The records that follow must be repeated verbatim, every one of them.

Dataset excerpts
┄┄┄┄┄┄

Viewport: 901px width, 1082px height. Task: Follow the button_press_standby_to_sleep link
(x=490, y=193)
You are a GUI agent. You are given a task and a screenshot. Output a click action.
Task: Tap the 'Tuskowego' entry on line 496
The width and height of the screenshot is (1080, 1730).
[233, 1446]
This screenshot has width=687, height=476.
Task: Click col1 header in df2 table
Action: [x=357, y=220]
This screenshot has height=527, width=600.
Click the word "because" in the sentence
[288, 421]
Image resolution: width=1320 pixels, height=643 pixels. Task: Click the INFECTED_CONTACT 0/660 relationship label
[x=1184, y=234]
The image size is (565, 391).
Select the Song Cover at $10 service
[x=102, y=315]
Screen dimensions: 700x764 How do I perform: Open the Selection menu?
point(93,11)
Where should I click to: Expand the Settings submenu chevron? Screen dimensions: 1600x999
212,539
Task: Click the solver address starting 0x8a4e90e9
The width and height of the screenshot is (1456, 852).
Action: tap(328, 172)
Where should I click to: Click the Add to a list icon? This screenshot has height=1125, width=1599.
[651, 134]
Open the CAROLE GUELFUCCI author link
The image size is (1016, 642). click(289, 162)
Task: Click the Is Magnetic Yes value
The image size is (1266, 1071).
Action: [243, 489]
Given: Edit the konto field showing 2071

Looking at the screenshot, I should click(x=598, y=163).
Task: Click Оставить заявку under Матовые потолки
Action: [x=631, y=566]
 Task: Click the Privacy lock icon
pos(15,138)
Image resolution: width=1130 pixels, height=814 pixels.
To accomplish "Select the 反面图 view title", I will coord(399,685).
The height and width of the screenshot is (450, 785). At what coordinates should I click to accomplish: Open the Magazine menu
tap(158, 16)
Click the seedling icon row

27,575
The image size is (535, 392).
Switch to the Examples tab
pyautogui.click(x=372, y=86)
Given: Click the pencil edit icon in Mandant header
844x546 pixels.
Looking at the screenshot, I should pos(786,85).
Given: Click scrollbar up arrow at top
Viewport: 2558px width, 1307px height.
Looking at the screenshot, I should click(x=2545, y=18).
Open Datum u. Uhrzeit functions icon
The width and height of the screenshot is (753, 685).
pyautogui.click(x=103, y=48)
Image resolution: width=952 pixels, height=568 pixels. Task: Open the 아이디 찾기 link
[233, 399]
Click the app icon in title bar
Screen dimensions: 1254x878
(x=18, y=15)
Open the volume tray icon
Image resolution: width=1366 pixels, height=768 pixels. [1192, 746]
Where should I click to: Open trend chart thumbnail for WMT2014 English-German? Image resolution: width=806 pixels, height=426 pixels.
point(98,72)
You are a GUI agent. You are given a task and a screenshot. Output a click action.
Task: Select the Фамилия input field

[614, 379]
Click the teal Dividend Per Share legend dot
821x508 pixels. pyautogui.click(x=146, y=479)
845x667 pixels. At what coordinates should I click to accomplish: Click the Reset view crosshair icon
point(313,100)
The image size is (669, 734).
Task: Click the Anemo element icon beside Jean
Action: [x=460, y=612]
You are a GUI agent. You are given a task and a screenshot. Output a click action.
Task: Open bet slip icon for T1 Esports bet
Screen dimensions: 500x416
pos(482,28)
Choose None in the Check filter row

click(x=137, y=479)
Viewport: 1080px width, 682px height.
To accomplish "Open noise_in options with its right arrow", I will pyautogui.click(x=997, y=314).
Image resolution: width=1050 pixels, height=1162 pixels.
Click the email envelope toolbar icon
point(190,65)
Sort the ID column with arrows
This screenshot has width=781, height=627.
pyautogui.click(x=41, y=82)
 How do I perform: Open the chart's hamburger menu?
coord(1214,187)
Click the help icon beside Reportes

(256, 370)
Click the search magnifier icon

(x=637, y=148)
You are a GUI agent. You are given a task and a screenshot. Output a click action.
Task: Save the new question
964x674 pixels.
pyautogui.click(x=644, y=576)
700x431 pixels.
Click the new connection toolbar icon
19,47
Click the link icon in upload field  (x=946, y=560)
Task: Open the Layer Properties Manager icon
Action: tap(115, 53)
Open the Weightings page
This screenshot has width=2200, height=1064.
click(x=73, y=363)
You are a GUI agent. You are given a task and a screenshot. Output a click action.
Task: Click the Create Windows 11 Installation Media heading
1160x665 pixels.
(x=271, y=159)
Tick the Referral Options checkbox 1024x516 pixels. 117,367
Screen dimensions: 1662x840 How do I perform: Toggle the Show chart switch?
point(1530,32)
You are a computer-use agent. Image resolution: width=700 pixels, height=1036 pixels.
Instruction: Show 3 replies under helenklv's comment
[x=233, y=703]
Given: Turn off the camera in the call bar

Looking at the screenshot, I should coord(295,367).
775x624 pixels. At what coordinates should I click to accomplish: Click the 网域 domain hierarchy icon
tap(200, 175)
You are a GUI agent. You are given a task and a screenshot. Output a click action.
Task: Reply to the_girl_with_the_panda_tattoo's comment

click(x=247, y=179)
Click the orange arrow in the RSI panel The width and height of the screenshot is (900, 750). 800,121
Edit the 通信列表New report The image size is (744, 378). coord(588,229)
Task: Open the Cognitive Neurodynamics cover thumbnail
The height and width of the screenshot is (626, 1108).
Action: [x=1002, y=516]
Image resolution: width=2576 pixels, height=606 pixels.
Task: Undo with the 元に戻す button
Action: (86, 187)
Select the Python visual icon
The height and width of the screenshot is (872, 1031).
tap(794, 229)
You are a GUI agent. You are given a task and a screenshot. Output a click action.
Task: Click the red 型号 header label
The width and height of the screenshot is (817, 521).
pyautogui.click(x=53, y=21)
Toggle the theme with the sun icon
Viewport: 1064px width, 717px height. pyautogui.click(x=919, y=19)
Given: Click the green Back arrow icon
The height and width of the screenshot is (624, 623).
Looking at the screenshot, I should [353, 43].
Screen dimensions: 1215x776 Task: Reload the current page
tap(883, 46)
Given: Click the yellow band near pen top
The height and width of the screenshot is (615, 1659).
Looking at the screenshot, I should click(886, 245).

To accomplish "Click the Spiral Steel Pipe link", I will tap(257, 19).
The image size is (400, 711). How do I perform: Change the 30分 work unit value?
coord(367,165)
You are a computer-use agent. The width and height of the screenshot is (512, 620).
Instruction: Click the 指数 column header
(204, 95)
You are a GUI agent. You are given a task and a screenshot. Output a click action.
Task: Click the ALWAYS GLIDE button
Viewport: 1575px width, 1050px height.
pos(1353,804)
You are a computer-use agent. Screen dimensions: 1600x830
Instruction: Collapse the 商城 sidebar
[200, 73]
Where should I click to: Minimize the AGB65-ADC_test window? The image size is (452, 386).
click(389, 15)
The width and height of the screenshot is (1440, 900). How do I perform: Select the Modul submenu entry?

┄┄┄┄┄┄

## Solution for this exercise:
Viewport: 901px width, 1082px height. Task: Follow the button_press_standby_to_sleep link
(x=490, y=193)
You are a GUI agent. You are given a task and a screenshot. Output a click action.
Task: Tap the 'Tuskowego' entry on line 496
The width and height of the screenshot is (1080, 1730).
[233, 1446]
This screenshot has width=687, height=476.
Task: Click col1 header in df2 table
Action: [x=357, y=220]
This screenshot has height=527, width=600.
Click the word "because" in the sentence
[288, 421]
Image resolution: width=1320 pixels, height=643 pixels. Task: Click the INFECTED_CONTACT 0/660 relationship label
[x=1184, y=234]
The image size is (565, 391).
Select the Song Cover at $10 service
[x=102, y=315]
Screen dimensions: 700x764 How do I perform: Open the Selection menu?
point(93,11)
Where should I click to: Expand the Settings submenu chevron? Screen dimensions: 1600x999
212,539
Task: Click the solver address starting 0x8a4e90e9
The width and height of the screenshot is (1456, 852).
Action: tap(328, 172)
Where should I click to: Click the Add to a list icon? This screenshot has height=1125, width=1599.
[651, 134]
Open the CAROLE GUELFUCCI author link
The image size is (1016, 642). click(289, 162)
Task: Click the Is Magnetic Yes value
The image size is (1266, 1071).
Action: [243, 489]
Given: Edit the konto field showing 2071

Looking at the screenshot, I should click(x=598, y=163).
Task: Click Оставить заявку under Матовые потолки
Action: [x=631, y=566]
 Task: Click the Privacy lock icon
pos(15,138)
Image resolution: width=1130 pixels, height=814 pixels.
To accomplish "Select the 反面图 view title", I will coord(399,685).
The height and width of the screenshot is (450, 785). At what coordinates should I click to accomplish: Open the Magazine menu
tap(158, 16)
Click the seedling icon row

27,575
The image size is (535, 392).
Switch to the Examples tab
pyautogui.click(x=372, y=86)
Given: Click the pencil edit icon in Mandant header
844x546 pixels.
Looking at the screenshot, I should pos(786,85).
Given: Click scrollbar up arrow at top
Viewport: 2558px width, 1307px height.
Looking at the screenshot, I should click(x=2545, y=18).
Open Datum u. Uhrzeit functions icon
The width and height of the screenshot is (753, 685).
pyautogui.click(x=103, y=48)
Image resolution: width=952 pixels, height=568 pixels. Task: Open the 아이디 찾기 link
[233, 399]
Click the app icon in title bar
Screen dimensions: 1254x878
(x=18, y=15)
Open the volume tray icon
Image resolution: width=1366 pixels, height=768 pixels. [1192, 746]
Where should I click to: Open trend chart thumbnail for WMT2014 English-German? Image resolution: width=806 pixels, height=426 pixels.
point(98,72)
You are a GUI agent. You are given a task and a screenshot. Output a click action.
Task: Select the Фамилия input field

[614, 379]
Click the teal Dividend Per Share legend dot
821x508 pixels. pyautogui.click(x=146, y=479)
845x667 pixels. At what coordinates should I click to accomplish: Click the Reset view crosshair icon
point(313,100)
The image size is (669, 734).
Task: Click the Anemo element icon beside Jean
Action: [x=460, y=612]
You are a GUI agent. You are given a task and a screenshot. Output a click action.
Task: Open bet slip icon for T1 Esports bet
Screen dimensions: 500x416
pos(482,28)
Choose None in the Check filter row

click(x=137, y=479)
Viewport: 1080px width, 682px height.
To accomplish "Open noise_in options with its right arrow", I will pyautogui.click(x=997, y=314).
Image resolution: width=1050 pixels, height=1162 pixels.
Click the email envelope toolbar icon
point(190,65)
Sort the ID column with arrows
This screenshot has width=781, height=627.
pyautogui.click(x=41, y=82)
 How do I perform: Open the chart's hamburger menu?
coord(1214,187)
Click the help icon beside Reportes

(256, 370)
Click the search magnifier icon

(x=637, y=148)
You are a GUI agent. You are given a task and a screenshot. Output a click action.
Task: Save the new question
964x674 pixels.
pyautogui.click(x=644, y=576)
700x431 pixels.
Click the new connection toolbar icon
19,47
Click the link icon in upload field  (x=946, y=560)
Task: Open the Layer Properties Manager icon
Action: tap(115, 53)
Open the Weightings page
This screenshot has width=2200, height=1064.
click(x=73, y=363)
You are a GUI agent. You are given a task and a screenshot. Output a click action.
Task: Click the Create Windows 11 Installation Media heading
1160x665 pixels.
(x=271, y=159)
Tick the Referral Options checkbox 1024x516 pixels. 117,367
Screen dimensions: 1662x840 How do I perform: Toggle the Show chart switch?
point(1530,32)
You are a computer-use agent. Image resolution: width=700 pixels, height=1036 pixels.
Instruction: Show 3 replies under helenklv's comment
[x=233, y=703]
Given: Turn off the camera in the call bar

Looking at the screenshot, I should coord(295,367).
775x624 pixels. At what coordinates should I click to accomplish: Click the 网域 domain hierarchy icon
tap(200, 175)
You are a GUI agent. You are given a task and a screenshot. Output a click action.
Task: Reply to the_girl_with_the_panda_tattoo's comment

click(x=247, y=179)
Click the orange arrow in the RSI panel The width and height of the screenshot is (900, 750). 800,121
Edit the 通信列表New report The image size is (744, 378). coord(588,229)
Task: Open the Cognitive Neurodynamics cover thumbnail
The height and width of the screenshot is (626, 1108).
Action: [x=1002, y=516]
Image resolution: width=2576 pixels, height=606 pixels.
Task: Undo with the 元に戻す button
Action: (86, 187)
Select the Python visual icon
The height and width of the screenshot is (872, 1031).
tap(794, 229)
You are a GUI agent. You are given a task and a screenshot. Output a click action.
Task: Click the red 型号 header label
The width and height of the screenshot is (817, 521).
pyautogui.click(x=53, y=21)
Toggle the theme with the sun icon
Viewport: 1064px width, 717px height. pyautogui.click(x=919, y=19)
Given: Click the green Back arrow icon
The height and width of the screenshot is (624, 623).
Looking at the screenshot, I should [353, 43].
Screen dimensions: 1215x776 Task: Reload the current page
tap(883, 46)
Given: Click the yellow band near pen top
The height and width of the screenshot is (615, 1659).
Looking at the screenshot, I should click(886, 245).

To accomplish "Click the Spiral Steel Pipe link", I will tap(257, 19).
The image size is (400, 711). How do I perform: Change the 30分 work unit value?
coord(367,165)
You are a computer-use agent. The width and height of the screenshot is (512, 620).
Instruction: Click the 指数 column header
(204, 95)
You are a GUI agent. You are given a task and a screenshot. Output a click action.
Task: Click the ALWAYS GLIDE button
Viewport: 1575px width, 1050px height.
pos(1353,804)
You are a computer-use agent. Screen dimensions: 1600x830
Instruction: Collapse the 商城 sidebar
[200, 73]
Where should I click to: Minimize the AGB65-ADC_test window? The image size is (452, 386).
click(389, 15)
The width and height of the screenshot is (1440, 900). How do I perform: Select the Modul submenu entry?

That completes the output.